The campaign comes at a time when the Menstrual Hygiene Management-National Guidelines 2015 and actions such as the free distribution of sanitary pads schemes promote disposable products which are contributing to the growing waste management crisis in the country.
As per the National Family Health Survey 2015-16 data, 57% of girls and women in the age group 15-24 years have access to hygienic products to manage their menstruation. Though the schemes by the state and central governments have the laudable aim of increasing this coverage, their focus is on distributing free disposable sanitary napkins to all adolescents in high schools and residential institutions, a solution that is far from desirable.

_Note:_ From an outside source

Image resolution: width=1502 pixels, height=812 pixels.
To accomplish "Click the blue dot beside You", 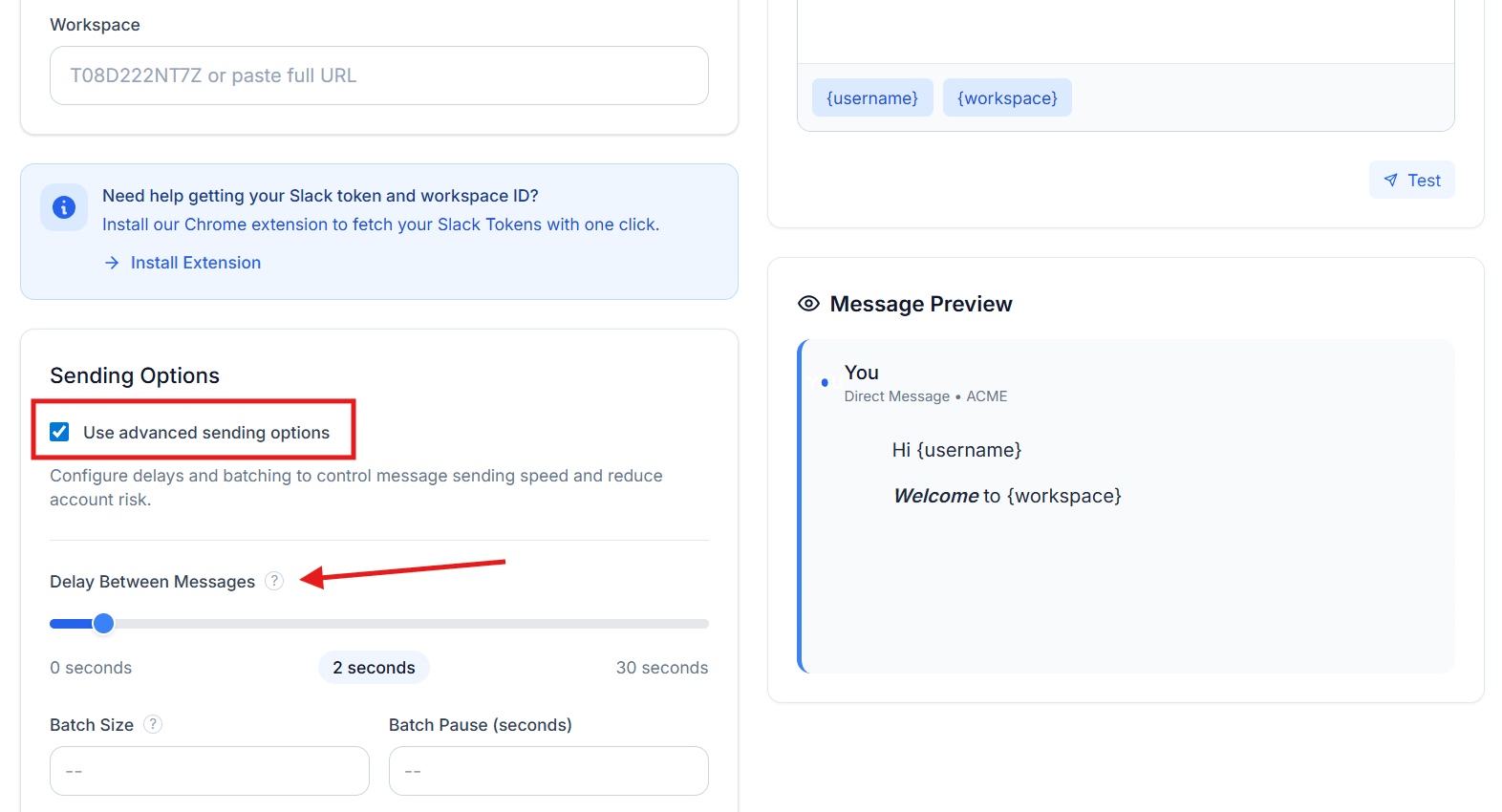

It is estimated that a woman uses up to 10,000 sanitary pads during her reproductive age. Most sanitary pads contain a lot of plastic. Each pad may take 500-800 years to decompose. Indian villages and cities have no way to manage this waste. Incineration is being proposed as a solution. But the costs of scientifically-managed incineration are prohibitive, with bio-medical waste incineration firms charging as much as Rs 22/kg of sanitary waste in Bengaluru. Some schools, colleges and workplaces have installed mini incinerators which are a lot cheaper, but burn waste at temperatures far lower than the 800 degrees recommended by the WHO, which may lead to harmful emissions.
Some women flush down disposable sanitary napkins after use, clogging underground drains. Citing a recent incident where sanitation workers died while clearing drains in Bengaluru, Malini Parmar, an eco-warrior said, “Modern sanitary napkins boast of super absorbent gel. When flushed they continue to bloat, choking our sewers. These chokes often need to be removed manually, endangering the lives of our sanitation workers. 57 sanitation workers have been reported to have died while clearing choked drains in Karnataka since 2008.”
Dr Meenakshi Bharath, a gynaecologist and waste management expert said, “Bengaluru alone generates 90 tonnes of menstrual waste per day. Reusable menstrual products like cloth pads and menstrual cups are the right choice from a medical and an environmental perspective. A single cup may last up to 10 years and one cloth pad up to 3 years. They are a perfect solution for the objectives of Swachh Bharat Mission.”
Dr Pushpalatha, a gynaecologist, said, “Disposable products also contain chemicals that several women are allergic to and which can be potentially carcinogenic. In fact cloth is a perfectly safe option but the shame attached to menstruation and cultural taboos often lead to its unhygienic maintenance.”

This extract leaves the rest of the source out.